Let archaic professional distinctions fall away. Architects and engineers are just two halves of one worm seeking the light

Artificial distinctions of professions are like cutting a worm in half. Don't expect those two halves to fall in love.
Artificial distinctions of professions are like cutting a worm in half. Don't expect those two halves to fall in love.

The built environment industry can often feel like a primary school production of Hamlet. Imagine a motley crew of disobedient seven year olds with inexplicable kitchenware costumes awkwardly lurching about a stage spouting near random compilations of words. These normally agile beings that fluidly dash about in pursuit of some bodily incorporation of a new idea, are suddenly trussed up to approximate symbolic roles that divest them of understanding, agency, and elegance.

How did we end up here? Who is this rogue drama teacher that thought this was a good idea and how can we mutiny?

The industrial revolution would have been an extraordinary time to be alive. So much was in so much flux – it was an environment of incredible opportunity. If you happened to be reasonably intelligent just a smidgeon of gumption would ensure your name went down in the local history books and 100 years later manifested in a public art project.

The way we behave today, anyone would think that the late 18th and early 19th century was a formative period where humans were neatly organised into roles that would last us to the end of civilisation. A host of institutions, unions, and professional bodies were established to reinforce and protect our respective interests and we all set to work. 

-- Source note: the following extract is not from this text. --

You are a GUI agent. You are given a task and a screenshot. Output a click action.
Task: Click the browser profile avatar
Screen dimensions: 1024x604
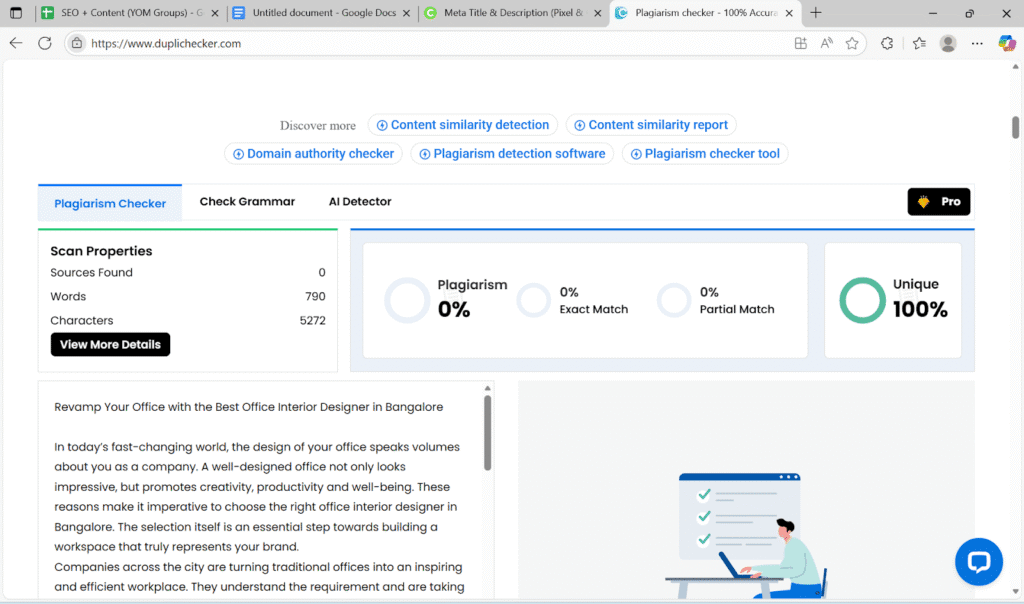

How did we end up here? Who is this rogue drama teacher that thought this was a good idea and how can we mutiny?

On many fronts those roles have been fought against since inception: sex, class, and race being some of the most poignant. The course of history might now be to continue the fight, bring it to every aspect of society until we’ve thoroughly undone the damage. Should we argue that the professions defined over a century ago disenfranchise? Is there a coherent train of thought between trans-gender and trans-disciplinary?

Perhaps. However, there may be a more forgiving approach. Perhaps the civilising forces of the industrial revolution and Victorian era weren’t looking to formulate a new world order at all, but were rather desperately scrabbling together some structure in order to maintain functionality in a society undergoing unprecedented change. Maybe the roles defined at that time were never meant to persist any longer than needed to weather an extraordinary transitionary period. Maybe they were roles assumed in a crisis, roles that may not even really exist during the normal course of things.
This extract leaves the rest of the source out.